Leaving out all pictures, copy the lines below exactly, from the line with "Viewport: 432px width, 270px height." to the last line, both ends included.

======== DATASET EXCERPTS

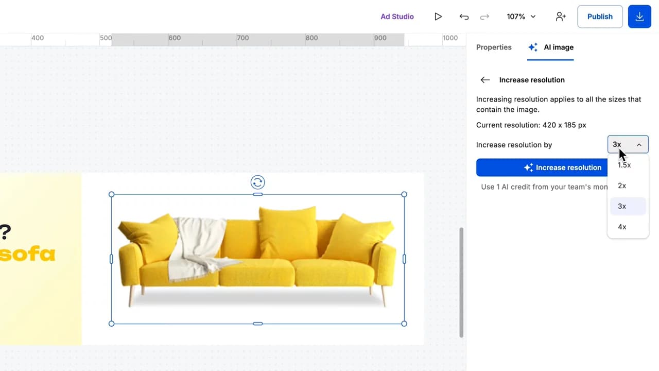Screen dimensions: 659x371
Task: Switch to the Properties tab
Action: (x=494, y=47)
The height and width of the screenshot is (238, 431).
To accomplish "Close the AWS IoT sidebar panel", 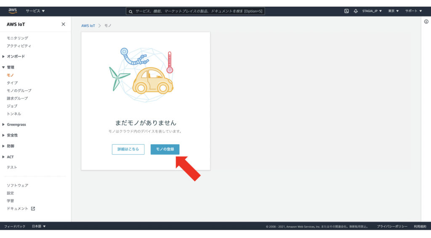I will pos(63,24).
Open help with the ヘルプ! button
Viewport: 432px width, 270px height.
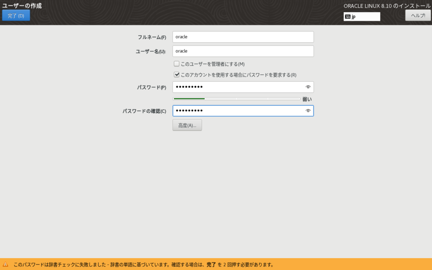click(x=418, y=15)
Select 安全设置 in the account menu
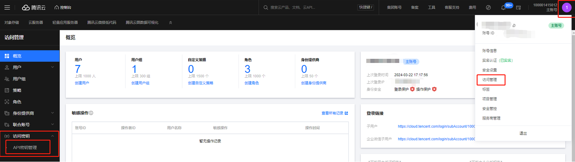This screenshot has height=162, width=575. click(x=490, y=70)
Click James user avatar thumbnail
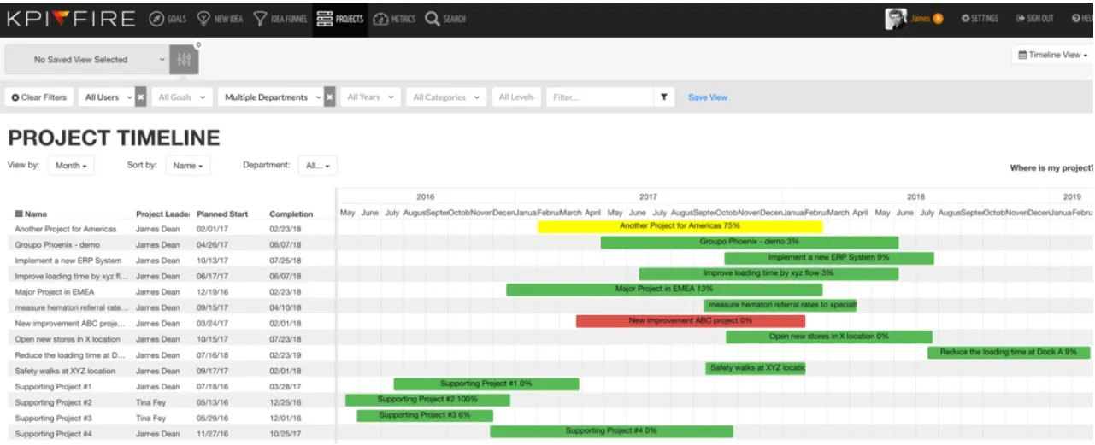The height and width of the screenshot is (445, 1095). tap(896, 19)
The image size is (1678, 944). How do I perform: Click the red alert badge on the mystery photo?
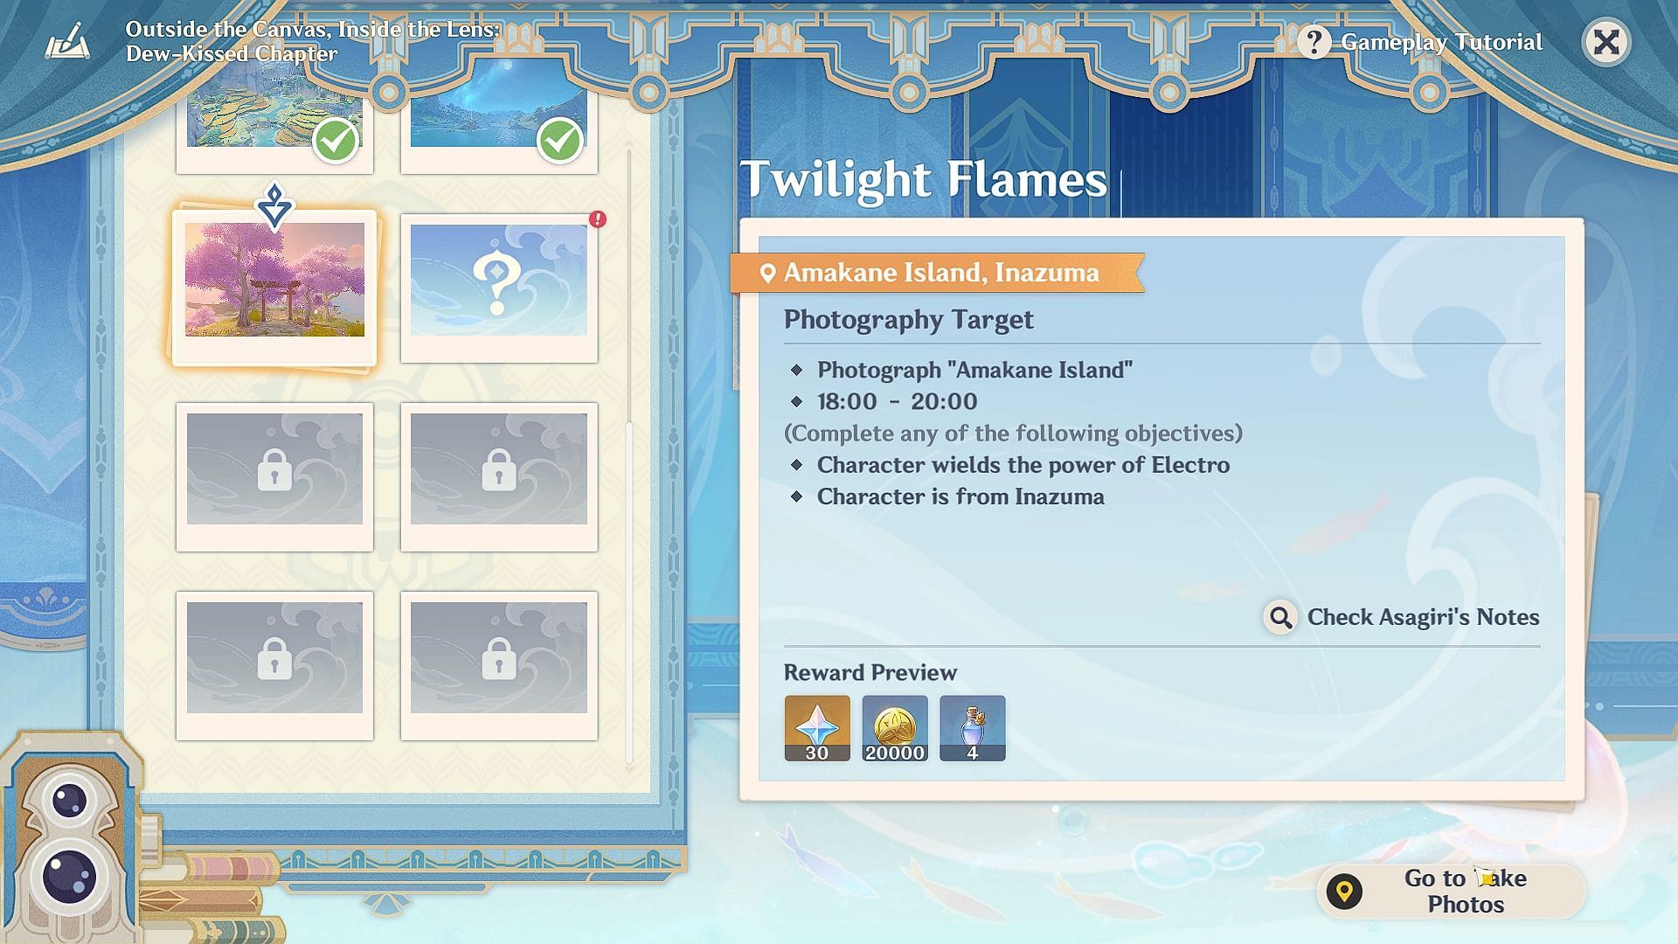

================

• **RESULT OF THE EXERCISE**:
Viewport: 432px width, 270px height.
click(x=418, y=15)
Select 安全设置 in the account menu
This screenshot has height=162, width=575. click(x=490, y=70)
Click James user avatar thumbnail
The height and width of the screenshot is (445, 1095). tap(896, 19)
The image size is (1678, 944). How do I perform: Click the red alert badge on the mystery photo?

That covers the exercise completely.